Art Censorship: Please Remove Shoes Before Entering

Art Censorship


Well, it’s finally 2011 and I’m glad we’re so easily offended.  We need less hostility and friction from our creative types.  If they would be nicer, we really could all get along.

All artists need is a little adult supervision.

For example, MOCA director Jeffrey Deitch.  Last month he ordered the immediate removal of a mural by the Italian artist Blu: dollar bill-draped coffins on the museum’s thick outside wall.  He said it was offensive to people who are patriots, who favor the war, to veterans and to the neighborhood.  I never went downtown to see it for the one day it was there, and now I’m glad I don’t have to take the trouble.  Or ever get offended coming upon it by accident.

Some people were offended by Deitch’s being offended.  On Monday night, a group of Los Angeles street artists and their supporters projected images on the whitewashed wall in protest.   You can see their video here, but it isn’t really necessary.

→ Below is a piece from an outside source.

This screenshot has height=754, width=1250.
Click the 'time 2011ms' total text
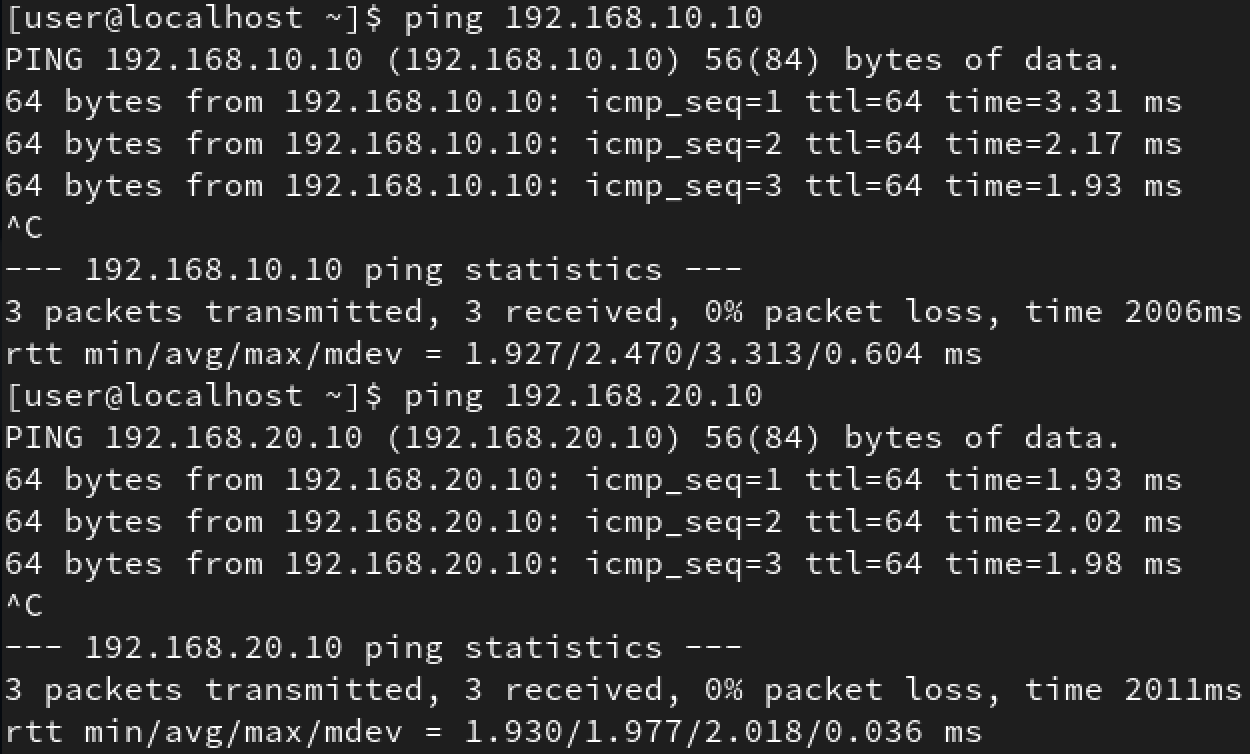[x=1132, y=690]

This reminds me of an exhibit I went to see at the Autry Museum called “Censorship Defied.” It chronicles the removal of David Alfaro Siqueiros’ Los Angeles mural La América Tropical in 1934, and the recent efforts to restore the massive, political work.  The Autry curators also expanded the exhibit to include LA street art that has been censored right up to the present day.  I found the exhibit troubling, because when I go to the Autry I want to experience the heritage of the American West with cowboys tall in the saddle and noble Indians who have great abs.  I suggest you don’t go until after Sunday, when “Censorship Defied” closes.

About “censorship.”  If you’re one of those people who is always complaining about it, why don’t you take the year off?  I don’t want to hear your whining.  I also don’t want to hear The Dixie Chicks, Madonna, Eminem, Kanye West, Richard Wagner or Jean-Luc Godard accepting an honorary Academy Award.  And I’m glad the Parents Television Council is still fuming about an episode of NYPD Blue that showed a woman’s bare bottom in 2003.  I have not been able to get that image out of my head.

Speaking of images, what about those people at the Gagosian Gallery in New York, who stood in front of Anselm Kiefer paintings wearing black T-shirts with words on them?  I’m glad the gallery called the cops to toss ‘em out – who wants to look at Anselm Kiefer paintings when other people are looking at them too?  Come to think of it, who ever wants to look at Anselm Kiefer paintings?  Too depressing.

Getting back to museums, in 2011 it would be good if they would remember that they have walls for a reason.  That is, to keep art inside where we don’t have to look at it.

I’m all for freedom of expression.  This is America!  If you’re a member of the elite group who goes inside museums, well then, you can probably be trusted to be exposed to some art that may be, what shall I call it?  A little outré?  As long as it doesn’t threaten you too much, and if it does, good museum people, like National Portrait Gallery director Martin Sullivan, will get rid of it pronto.

Then, if someone’s offended by someone else getting rid of it, the first someone can try to pull a trailer in front of the building and call it the “Museum of Censored Art.” But I hope they don’t get parking permits.

The point is that most museums take some public money.  So they should be doing public good.  That means they should be upholding the most treasured American ideals we hold dear.  I was going to include the quote from the US Constitution about “freedom from being offended” but the Constitution is kind of long and I didn’t want to take the time to find it.  But I’m sure it’s in there somewhere.

Speaking of not going on too long, that’s all I have to say.  Blog posts that go on too long are really offensive.  There isn’t that much to talk about anyway.  Not in America.  Not today.  If our artists could only behave themselves and take it down a notch, I’m sure we can all have a really good year.

(You’re invited to post comments, but I will remove anything that is offensive.)